Rasop-Africa: l’implémentation du programme évaluée à Yaoundé

Du 13 au 15 mars 2017, l’Association africaine de l’Eau a passé au scanner la première année du programme centré sur la gestion des boues de vidange à Kampala, Lusaka, Yamoussoukro, Yaoundé et Bamako

La ville de Yaoundé a besoin de 7,5 milliards de Francs CFA pour pouvoir assurer la gestion des boues de vidange, déchets issus de la défécation, sur son territoire. Yamoussoukro, capitale politique de la Côte d’Ivoire, en la matière, veut 09 milliards de Francs CFA. Pour la même cause, Bamako, la capitale malienne, nécessite 13,5 milliards de Francs CFA. Quant à Kampala (Ouganda) et Lusaka (Zambie), ces métropoles anglophones ont besoin chacune de 10 millions de dollars US, soit un peu plus de 6,1 milliards de Francs CFA. Tous ces montants sont contenus dans le Plan d’amélioration des performances en matière de gestion des boues de vidange. Ce document a été conçu pour chacune de ces villes dans le cadre des activités du Programme d’Assainissement de grande envergure des pays de l’Afrique sub-saharienne et du Renforcement des partenariats des Opérateurs d’Assainissement en Afrique (RASOP-Africa). Le programme a été élaboré par l’Association africaine de l’Eau, une organisation non gouvernementale basée à Abidjan. Son implémentation s’étale sur tois années (2016-2018) et est financé par la fondation Bill & Melinda Gates, des noms du président-directeur général de la firme américaine Microsoft et de  son épouse.

Du 13 au 15 mars 2017, dans un hôtel de la ville de Yaoundé, l’Association africaine de l’Eau (AAE) a organisé un atelier pour évaluer les activités menées en 2016, première année d’implémentation du programme Rasop-Africa. En ouverture des échanges, le Dr Mbaye Mbéguéré, coordinateur dudit programme au sein l’AAE, a indiqué que 93 % des activités prévues pour cette première année ont été exécutés de façon effective. «L’objectif était de débroussailler le terrain. Il fallait saisir le contexte en place dans ces villes. Cette évaluation initiale nous a permis de comprendre un peu les problèmes dans chacune de ces cités. Nous avons désormais connaissance des lacunes qu’il y a dans la gestion des boues de vidange dans ces villes-capitales. Les consultants ont pu élaborer ce qu’on appelle les plans d’amélioration des performances (PAP). Un PAP est un ensemble de propositions de projets. S’ils sont appliqués, la face de l’assainissement va changer dans ces villes», a-t-il indiqué.

▶ _EXTRAIT DE DONNÉES_:
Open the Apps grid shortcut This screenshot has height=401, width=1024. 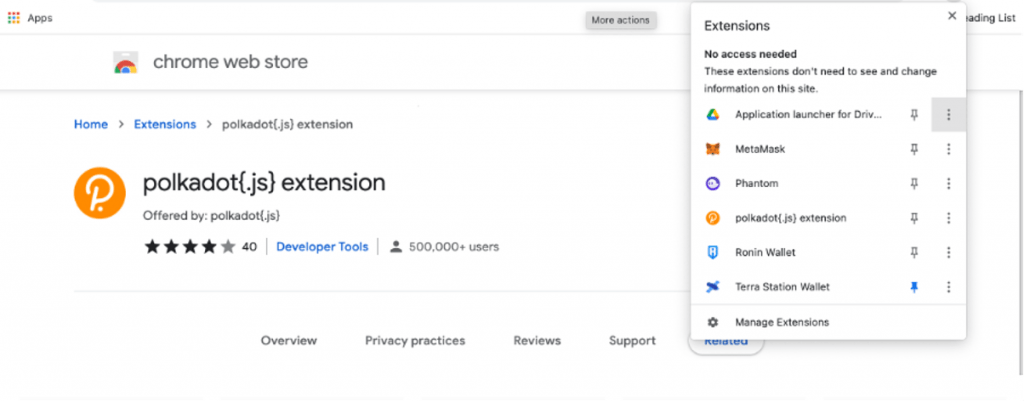tap(14, 18)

▶ _EXERCICE ÉCRIT_: Récrivez sous forme de liste le paragraphe de l'article qui commence par « Du 13 au 15 mars 2017, dans un hôtel », en conservant ses faits essentiels.

▶ _RÉSULTAT FINAL_:
- Du 13 au 15 mars 2017, l'Association africaine de l'Eau (AAE) a organisé, dans un hôtel de Yaoundé, un atelier d'évaluation des activités de 2016. Il s'agissait de la première année d'implémentation du programme Rasop-Africa.
- Le Dr Mbaye Mbéguéré, coordinateur du programme au sein de l'AAE, a indiqué que 93 % des activités prévues pour cette année ont été effectivement exécutées.
- Cette première année visait à saisir le contexte et les problèmes de chaque ville. Les lacunes dans la gestion des boues de vidange de ces villes-capitales sont désormais connues.
- Les consultants ont élaboré des plans d'amélioration des performances (PAP), c'est-à-dire des ensembles de propositions de projets. S'ils sont appliqués, la face de l'assainissement changera dans ces villes.